Start Excerpt provided
This solution is kinematically exact for arbitrarily large values of $A$, but is only valid for $T\gg {}1$. Note that this expression for $\phi _{f,{qs}}$ is the same as that in (3.1) for $\langle {\phi _f}\rangle (t)$ because the quasi-static porosity is spatially uniform and must therefore be equal to the average porosity.

3.6. Scaling quantities

In the absence of a net flow, fluid motion is directly related to changes in porosity. Hence, we present our solutions and results below in terms of the change in porosity with respect to the overall average porosity,

(3.17)\begin{equation} \Delta{\phi_f} \equiv \phi_f - \overline{\langle{\phi_f}\rangle}. \end{equation}

This definition accounts for the non-zero mean compression.

The various results given previously suggest simple scaling relationships for the magnitudes of $\Delta {\phi _f}$ and $v_f$ in terms of the dimensionless control parameters $A$ and $T$. In particular, the magnitude of $\Delta {\phi _f}$ is captured by the spatially averaged change in porosity at mid-cycle,

(3.18)\begin{equation} \Delta\phi_f^M= \left|\langle{\Delta \phi_f}\rangle(T/2)\right| =\frac{\phi_{f,0}-A}{1-A}-\overline{\langle\phi_f\rangle}. \end{equation}

The quasi-static solution suggests that appropriate scales for the magnitude of the solid and fluid velocity are

(3.19)\begin{equation} v_s^{{\ast}}=\frac{2A}{T}, \end{equation}

and

(3.20)\begin{equation} v_f^{{\ast}}= \left( \frac{1-\phi_{f,0}}{\phi_{f,0}} \right) \frac{2A}{T}. \end{equation}

An appropriate scale for the fluid flux is therefore

(3.21)\begin{equation} q_f^{{\ast}}= \phi_{f,0} v_f^{{\ast}}. \end{equation}

4. Numerical solution

We solve the full nonlinear problem (§ 2.9) numerically in MATLAB using a Chebyshev spectral method in space and an implicit Runge–Kutta method in time, as described in more detail in Appendix D. We provide an example code in Fiori, Pramanik & MacMinn (2023). In figure 2, we illustrate the basic phenomenology of the response of a high-porosity material ($\phi _{f,0}=0.75$) to periodic loading at large amplitude ($A=0.2$) and moderate period ($T=0.3{\rm \pi}$) for one cycle in the periodic regime.
End Excerpt provided
Work instructions>
1. According to the porosity excerpt, what method is used in space to solve the full nonlinear problem numerically?
2. Print the passage of the porosity excerpt between "This solution is" and "the average porosity.", inclusive.
The records have no connection to the porosity excerpt.
Start Dataset
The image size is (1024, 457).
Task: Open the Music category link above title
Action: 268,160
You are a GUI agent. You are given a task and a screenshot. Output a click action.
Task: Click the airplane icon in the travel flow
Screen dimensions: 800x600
End Dataset
Exercise answers>
1. A Chebyshev spectral method.

2.
This solution is kinematically exact for arbitrarily large values of $A$, but is only valid for $T\gg {}1$. Note that this expression for $\phi _{f,{qs}}$ is the same as that in (3.1) for $\langle {\phi _f}\rangle (t)$ because the quasi-static porosity is spatially uniform and must therefore be equal to the average porosity.